04-10-2016 à 21:07:37

Depuis les tristes événements terroristes qui touchent la France, le terme de terroristes « fichés S » est devenu courant. Mais sait-on vraiment ce que cela signifie ?

 

Ce fichier n’est pas nouveau. Il date de 1969, année au cours de laquelle l’État français crée un fichier des personnes recherchées.

Ce fichier est divisé en vingt et une « sous-divisions ». On distingue, par exemple, les « fichés M » pour les mineurs en fugue ; les « fichés V » pour les évadés ; les « fichés PJ » pour les personnes recherchées par la police ; les « fichés IT » pour les personnes interdites du territoire français, etc.

Chaque fiche contient l’état civil de la personne, un signalement, sa photo, les motifs de recherche et la conduite à tenir en cas de découverte.

Les « fichés S », qui sont aujourd’hui la catégorie dont on parle le plus, regroupent les personnes soupçonnées d’adhérer et/ou de vouloir prêter leur concours ou participer à des entreprises terroristes, mais à l’encontre de qui il n’existe aucun élément permettant de les arrêter.

Ces fiches sont le plus souvent créées par les services de Renseignement français sur la base de leurs informations ou des informations transmises par d’autres pays (par exemple, une fiche S sera créée pour une personne fréquentant régulièrement une mosquée salafiste ou ayant voyagé en Syrie).

Aujourd’hui, on pense qu’il existe entre 5 000 et 10 000 personnes classées S. Attention : ces personnes ne sont pas nécessairement françaises, ne se trouvent pas toutes en France et ne sont pas toutes concernées par le terrorisme islamiste.

Quelles sont les conséquences de ce fichage ?

Il n’entraîne pas une surveillance active de la part des forces de l’ordre. Cela ne permet donc pas d’arrêter ces personnes ni de les mettre systématiquement sur écoute, ni de leur mettre un bracelet électronique.

Cela sert plus de système d’alerte entre les pays : par exemple, si un fiché S veut quitter le territoire, le contrôle d’identité va pouvoir déclencher un signal qui sera immédiatement communiqué aux forces de l’ordre ainsi qu’aux États concernés. 

 

Ce système est-il utile et satisfaisant ?

Le système de « fichés S » a suscité de nombreuses critiques et quelques polémiques ces derniers mois.

Certaines personnes politiques, comme Marine Le Pen par exemple, ont proposé que tous les fichés S soient arrêtés et/expulsés de France. Mais cette proposition n’est juridiquement pas envisageable : en effet, on ne peut pas arrêter et encore moins expulser une personne pour la simple raison qu’on la soupçonne –sans avoir donc aucune preuve – d’adhérer aux idées des terroristes ou qu’un jour, peut-être, elle puisse passer à l’acte en participant à un attentat.

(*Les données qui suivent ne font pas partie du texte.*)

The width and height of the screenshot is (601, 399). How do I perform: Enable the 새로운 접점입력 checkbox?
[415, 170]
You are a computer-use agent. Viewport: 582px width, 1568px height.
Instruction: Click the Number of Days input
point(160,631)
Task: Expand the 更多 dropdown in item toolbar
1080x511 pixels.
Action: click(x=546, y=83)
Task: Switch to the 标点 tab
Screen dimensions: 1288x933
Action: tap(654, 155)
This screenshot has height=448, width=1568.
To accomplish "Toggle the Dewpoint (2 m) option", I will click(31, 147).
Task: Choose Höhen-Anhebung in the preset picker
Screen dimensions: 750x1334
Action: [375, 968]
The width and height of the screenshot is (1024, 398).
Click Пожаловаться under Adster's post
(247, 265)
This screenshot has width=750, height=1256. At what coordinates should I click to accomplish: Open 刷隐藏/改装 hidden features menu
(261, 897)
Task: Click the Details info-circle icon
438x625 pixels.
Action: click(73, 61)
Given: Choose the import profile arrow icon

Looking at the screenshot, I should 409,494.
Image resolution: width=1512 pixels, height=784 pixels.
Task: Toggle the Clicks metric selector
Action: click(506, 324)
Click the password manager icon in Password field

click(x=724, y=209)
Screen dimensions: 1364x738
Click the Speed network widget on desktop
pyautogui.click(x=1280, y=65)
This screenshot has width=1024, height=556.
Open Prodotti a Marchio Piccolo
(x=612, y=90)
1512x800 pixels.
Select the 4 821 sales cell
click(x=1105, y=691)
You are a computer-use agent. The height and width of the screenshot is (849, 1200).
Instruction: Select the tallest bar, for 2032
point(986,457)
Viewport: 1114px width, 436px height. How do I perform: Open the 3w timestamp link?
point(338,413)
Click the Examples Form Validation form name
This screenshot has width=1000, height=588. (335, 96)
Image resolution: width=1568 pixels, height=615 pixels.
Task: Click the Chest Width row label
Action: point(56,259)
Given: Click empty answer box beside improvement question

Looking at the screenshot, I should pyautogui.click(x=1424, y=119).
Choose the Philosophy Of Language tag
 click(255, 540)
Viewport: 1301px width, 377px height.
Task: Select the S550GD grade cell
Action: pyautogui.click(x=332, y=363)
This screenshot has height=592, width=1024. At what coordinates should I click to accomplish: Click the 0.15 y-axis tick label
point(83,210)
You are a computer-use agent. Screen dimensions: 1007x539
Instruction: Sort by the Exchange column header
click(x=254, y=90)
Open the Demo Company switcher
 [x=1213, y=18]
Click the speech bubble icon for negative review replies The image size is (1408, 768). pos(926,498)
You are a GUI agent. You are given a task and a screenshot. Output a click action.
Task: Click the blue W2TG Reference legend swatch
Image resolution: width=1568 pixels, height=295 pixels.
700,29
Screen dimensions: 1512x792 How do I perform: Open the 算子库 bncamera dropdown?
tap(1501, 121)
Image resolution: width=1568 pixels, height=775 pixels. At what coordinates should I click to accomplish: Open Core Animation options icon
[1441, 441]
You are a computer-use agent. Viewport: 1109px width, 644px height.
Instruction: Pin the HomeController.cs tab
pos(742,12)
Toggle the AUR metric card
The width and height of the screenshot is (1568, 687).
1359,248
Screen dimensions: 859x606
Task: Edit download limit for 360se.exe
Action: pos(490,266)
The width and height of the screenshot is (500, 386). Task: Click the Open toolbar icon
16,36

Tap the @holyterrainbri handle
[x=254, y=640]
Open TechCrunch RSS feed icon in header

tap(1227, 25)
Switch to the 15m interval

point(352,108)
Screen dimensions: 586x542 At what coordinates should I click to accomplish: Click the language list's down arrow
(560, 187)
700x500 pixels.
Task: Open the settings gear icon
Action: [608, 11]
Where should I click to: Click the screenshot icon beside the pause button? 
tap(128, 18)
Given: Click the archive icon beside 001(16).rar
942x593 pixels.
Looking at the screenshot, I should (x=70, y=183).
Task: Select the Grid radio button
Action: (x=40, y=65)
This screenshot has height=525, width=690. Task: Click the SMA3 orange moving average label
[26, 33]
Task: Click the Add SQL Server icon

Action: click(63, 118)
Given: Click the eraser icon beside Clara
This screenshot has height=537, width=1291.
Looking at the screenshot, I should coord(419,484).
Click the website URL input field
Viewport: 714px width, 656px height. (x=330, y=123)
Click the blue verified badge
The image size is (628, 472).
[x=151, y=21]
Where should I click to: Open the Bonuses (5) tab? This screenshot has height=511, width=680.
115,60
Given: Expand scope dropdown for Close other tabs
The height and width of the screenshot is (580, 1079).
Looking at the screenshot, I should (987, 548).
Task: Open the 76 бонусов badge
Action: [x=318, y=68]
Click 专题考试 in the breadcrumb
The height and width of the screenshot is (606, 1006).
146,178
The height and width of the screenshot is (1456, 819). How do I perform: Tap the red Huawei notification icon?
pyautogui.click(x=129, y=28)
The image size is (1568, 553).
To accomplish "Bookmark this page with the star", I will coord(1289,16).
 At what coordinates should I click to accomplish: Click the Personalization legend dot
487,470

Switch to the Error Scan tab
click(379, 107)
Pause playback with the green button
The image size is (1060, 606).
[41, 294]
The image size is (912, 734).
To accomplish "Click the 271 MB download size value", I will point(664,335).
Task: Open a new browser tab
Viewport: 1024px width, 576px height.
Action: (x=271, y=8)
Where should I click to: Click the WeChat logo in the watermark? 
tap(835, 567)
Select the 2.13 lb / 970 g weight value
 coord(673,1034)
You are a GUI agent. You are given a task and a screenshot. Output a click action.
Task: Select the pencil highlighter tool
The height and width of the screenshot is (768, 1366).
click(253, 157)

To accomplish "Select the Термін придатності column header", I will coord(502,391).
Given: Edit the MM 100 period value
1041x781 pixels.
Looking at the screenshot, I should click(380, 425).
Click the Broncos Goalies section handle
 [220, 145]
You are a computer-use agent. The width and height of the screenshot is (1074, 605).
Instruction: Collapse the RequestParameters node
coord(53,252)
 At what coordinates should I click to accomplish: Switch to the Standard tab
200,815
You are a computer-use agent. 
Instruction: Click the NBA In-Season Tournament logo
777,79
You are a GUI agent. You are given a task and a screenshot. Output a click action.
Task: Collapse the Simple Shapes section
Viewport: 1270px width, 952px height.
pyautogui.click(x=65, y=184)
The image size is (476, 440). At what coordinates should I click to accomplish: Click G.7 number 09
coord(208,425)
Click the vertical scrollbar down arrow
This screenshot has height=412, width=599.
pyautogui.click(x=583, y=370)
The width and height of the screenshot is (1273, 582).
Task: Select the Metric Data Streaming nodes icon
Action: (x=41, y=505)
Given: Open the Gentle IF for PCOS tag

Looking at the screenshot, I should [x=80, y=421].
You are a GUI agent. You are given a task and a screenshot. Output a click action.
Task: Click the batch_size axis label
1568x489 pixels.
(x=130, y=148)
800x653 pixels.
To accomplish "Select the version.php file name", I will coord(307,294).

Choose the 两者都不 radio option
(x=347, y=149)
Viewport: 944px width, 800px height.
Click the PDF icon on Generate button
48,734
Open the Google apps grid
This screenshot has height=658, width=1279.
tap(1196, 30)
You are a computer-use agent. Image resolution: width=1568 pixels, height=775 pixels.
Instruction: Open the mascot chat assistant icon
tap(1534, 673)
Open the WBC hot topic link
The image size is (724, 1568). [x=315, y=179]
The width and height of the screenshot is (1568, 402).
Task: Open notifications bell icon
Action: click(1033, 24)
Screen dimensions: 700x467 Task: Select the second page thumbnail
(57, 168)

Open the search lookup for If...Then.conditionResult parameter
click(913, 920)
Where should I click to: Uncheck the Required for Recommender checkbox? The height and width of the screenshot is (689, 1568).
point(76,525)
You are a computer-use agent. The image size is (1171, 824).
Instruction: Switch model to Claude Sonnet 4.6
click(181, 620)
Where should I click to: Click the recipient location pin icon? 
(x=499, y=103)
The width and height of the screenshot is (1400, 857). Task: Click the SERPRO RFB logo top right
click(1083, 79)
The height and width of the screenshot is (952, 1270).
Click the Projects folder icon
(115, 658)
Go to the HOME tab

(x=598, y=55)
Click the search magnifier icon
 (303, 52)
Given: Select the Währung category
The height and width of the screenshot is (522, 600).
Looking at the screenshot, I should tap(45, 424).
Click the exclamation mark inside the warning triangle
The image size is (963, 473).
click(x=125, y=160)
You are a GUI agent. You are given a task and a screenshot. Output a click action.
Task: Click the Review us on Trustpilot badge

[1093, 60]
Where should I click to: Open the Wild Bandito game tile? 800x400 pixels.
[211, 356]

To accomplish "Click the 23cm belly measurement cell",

Il faut donc bien comprendre qu’un fiché S n’est pas une personne qui a déjà commis des actes terroristes mais plutôt une personne dont on pense qu’elle pourrait présenter un risque.

C’est bien parce qu’elle n’a pour l’instant rien commis de répréhensible qu’elle n’est pas arrêtée et qu’elle fait l’objet d’un simple fichage S.

Par ailleurs, ce système a été critiqué pour son inutilité, notamment parce que certains terroristes (notamment les assassins du père Hamel) étaient fichés S. On a pu en conclure que ce fichage était tout simplement inefficace puisque cela n’avait pas permis d’éviter ces attentats.

Autre critique : ce fichage n’est que temporaire. Cela signifie qu’une personne contre qui on avait des soupçons S et qui se fait « oublier » pendant plusieurs mois, peut disparaître du fichage. Cette critique est peut-être la plus constructive et pourrait peut-être amener à une réforme du système.